Categorical data are presented as frequency (percentage). Continuous data are presented as mean+standard deviation (SD) or mean (range). Differences in ejection fraction before versus after Impella were normally distributed, and the average difference was analyzed using a two-sided paired t-test. Normality was assessed using a histogram and boxplot. Significance was assessed at the 0.05 level, and data was analyzed in Stata/MP 15.1 (StataCorp LP., Texas, USA).

RESULTS

Eleven consecutive patients underwent placement of Impella devices: 6 preoperatively, 4 intraoperatively, and 1 postoperatively for refractory cardiogenic shock. Patient characteristics and demographics are reported in Table 1. Patients had multiple comorbidities, including coronary artery disease in 4 (36%) patients, congestive heart failure in 2 (18%) patients, mitral regurgitation (MR) in 7 patients (64%), aortic insufficiency (AI) in 3 patients (27%), and aortic stenosis (AS) in 2 patients (18%). Perioperative ejection fraction (EF) in all patients was 35.5±24.4%. Surgeries performed included coronary artery bypass graft (CABG) in 2 patients (18%), CABG and mitral valve replacement/repair in 3 patients (27%), aortic valve replacement/repair in 2 patients (18%), mitral valve replacement in 2 patients (18%), aortic and mitral valve replacement in 1 patient (9%), and emergent pulmonary embolectomy in 1 patient (9%).

Table 1
Patient demographics and clinical characteristics.

The indication for Impella insertion was refractory acute cardiogenic shock in all patients.

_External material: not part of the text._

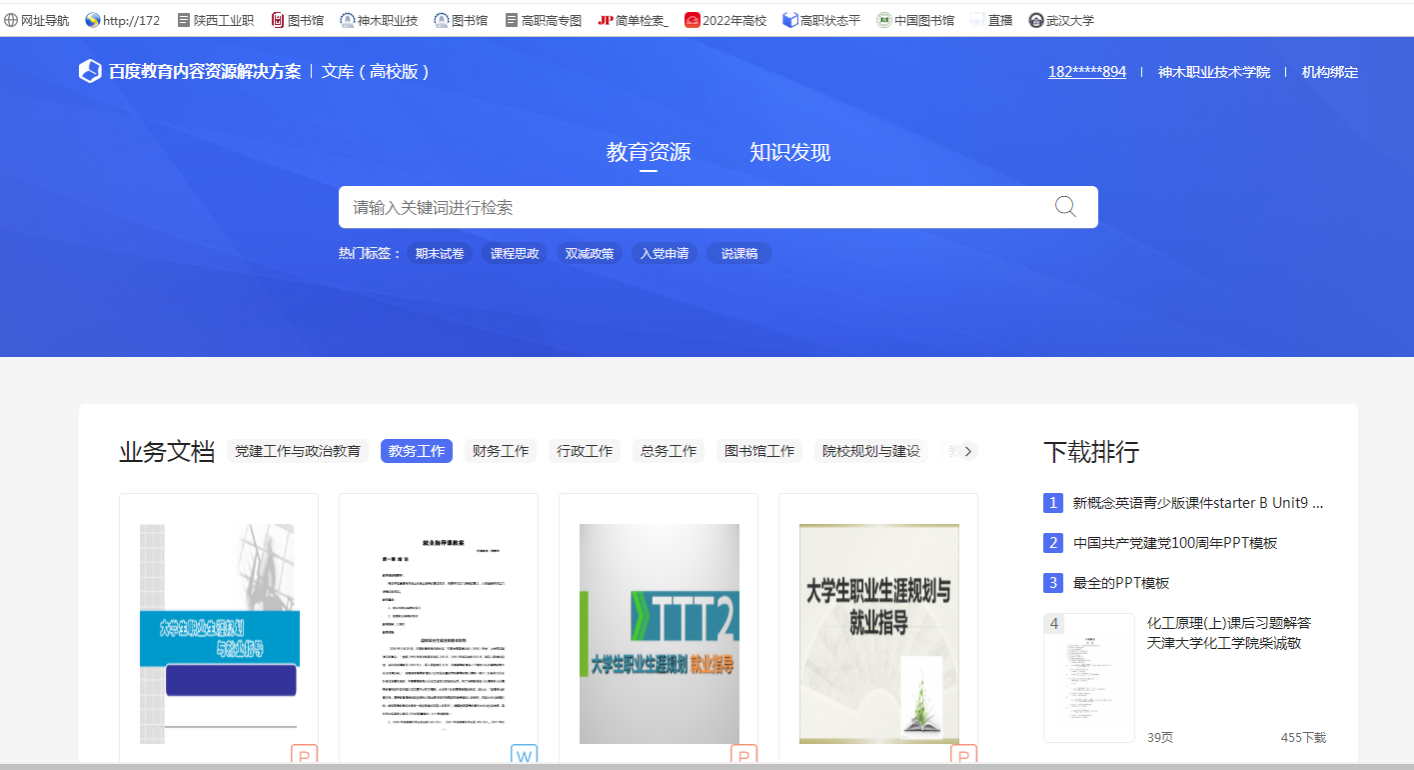Open the 网址导航 bookmark
Viewport: 1414px width, 770px height.
pyautogui.click(x=37, y=20)
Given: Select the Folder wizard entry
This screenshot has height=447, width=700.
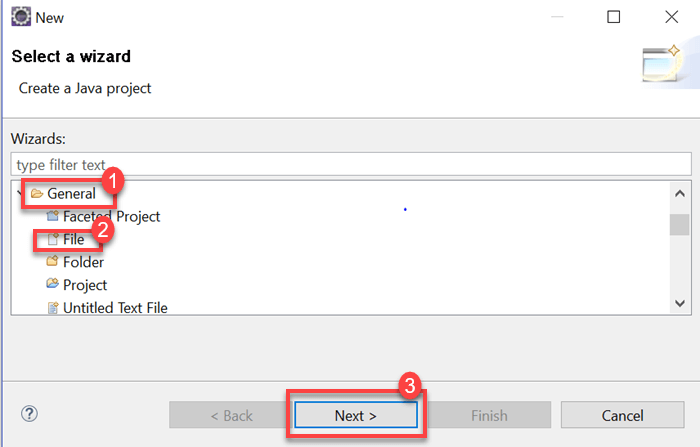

The etiologies of the cardiogenic shock included severe coronary artery disease (CAD)±acute myocardial infarction (MI) in 5 patients (45%), valvular disease including severe MR±CAD in 7 patients (64%), severe AI in 1 patient (9%), severe AS in 2 patients (18%), and aortic valve endocarditis leading to severe AI and MR in 1 patient (9%) (Table 2). Two patients (18%) had an IABP placed in addition to Impella devices.

Table 2
Indications of Impella device.

Patient 6 in the preoperative Impella group had an IABP placed after Impella insertion in the cardiac catheterization suite due to a failed attempt at percutaneous coronary intervention (PCI) using a rotational atherectomy device that became lodged in the right coronary artery (RCA). The patient was emergently taken to the operating room for removal of the device and RCA bypass. Patient 4 in the intraoperative Impella group had an IABP placed temporarily during CABG due to low preoperative EF (10%) and need for significant inotropic support. The IABP was removed during surgery after successful insertion of the Impella CP device.

Three patients (36%) were placed on venovenous extracorporeal membrane oxygenation (VV-ECMO) in the preoperative group, and 1 patient (9%) was placed on venoarterial extracorporeal membrane oxygenation (VA-ECMO) with RP and Impella CP support in the intraoperative group (Table 2). Patient 3 in the intraoperative group required VA-ECMO placed intraoperatively in combination with the Impella CP device due to severe LV dysfunction and hemodynamic instability during CABG×5, mitral valve repair, and left ventriculotomy for resection of a left ventricular thrombus. VV-ECMO, used in 3 patients of the preoperative group for 1-2 days (Table 2), was removed before Impella support in 2 patients and after Impella in 1 patient. VA-ECMO, used in the patient of the intraoperative group for 13 days (Table 2), was removed 15 days before the removal of the Impella support.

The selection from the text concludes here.